# First time showing.... Advice



## Uniquepets (Jun 30, 2014)

I have a few questions... 

Which is the most newbie friendly TICA or GCCF? 

Does one have better "titles" than the other? 

Do both of them accept Bengals and Asians? (These are the two breeds I have narrowed my choice down too, for showing and breeding one day) 

Also is the breed standard different for different registries? 

My plan is to buy a showable female with Breeding rights (if she does well in the show circle, I may consider breeding her to a suitable stud) I also only want to show if she aswell as me enjoys the experience.

Also can someone inform me of a suitable price range I should consider for a showable female Asian kitten with breeding rights. I have a rough idea of my price range for a Bengal. 

I don't plan to buy till around 2017


----------



## Steverags (Jul 19, 2010)

Whether you show GCCF or TICA is up to you, they are both as friendly as each other, GCCF have a lot more shows you can enter, I would advise you to visit one or two of each registry to see which you think would suit you better, both accept Bengals and Asians, I don't breed Bengals or Asians so can't advise on price but I can imagine around the £600 mark for a female on active, there are slight differences in standards in each registry


----------



## lillytheunicorn (Nov 17, 2012)

You could try Felis Brittanicca the UK registry of FIFe, we are a very friendly bunch. Although Bengals are fully registered Asians are not, they can be shown but cannot earn titles.
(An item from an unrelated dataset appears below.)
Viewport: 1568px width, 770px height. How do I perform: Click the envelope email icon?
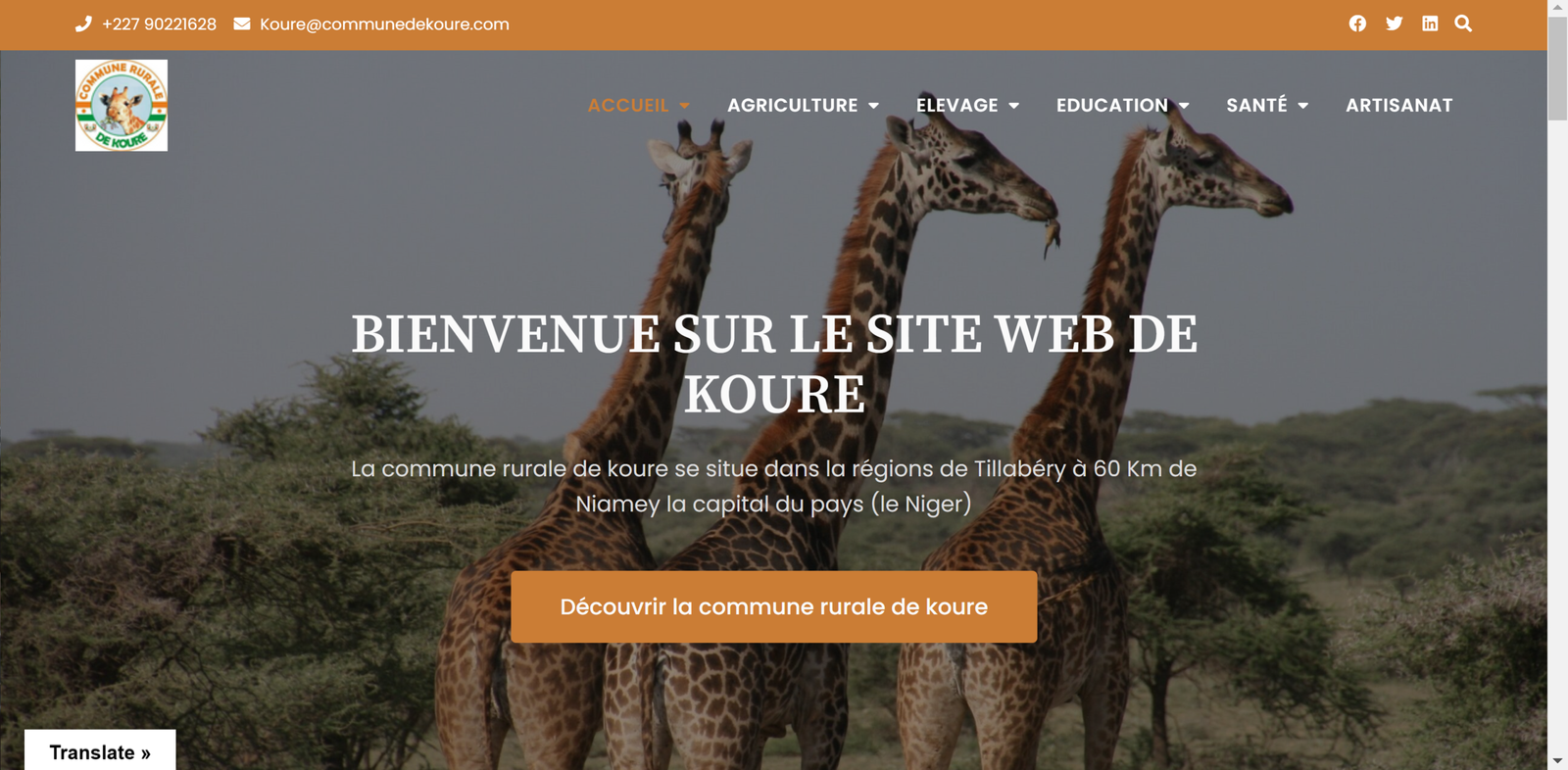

I show norwegians so I cannot advise on price but you may find it difficult to find a breeder willing to sell you a breeding queen, if they do not know you and you do not have any experience. So if you are planning to breed, I would definitely follow steverags advice and visit shows, get in touch with breeders. Visting shows where they judge in front of an audience TICA and FB to learn what to look for in regard to the breed standards.


----------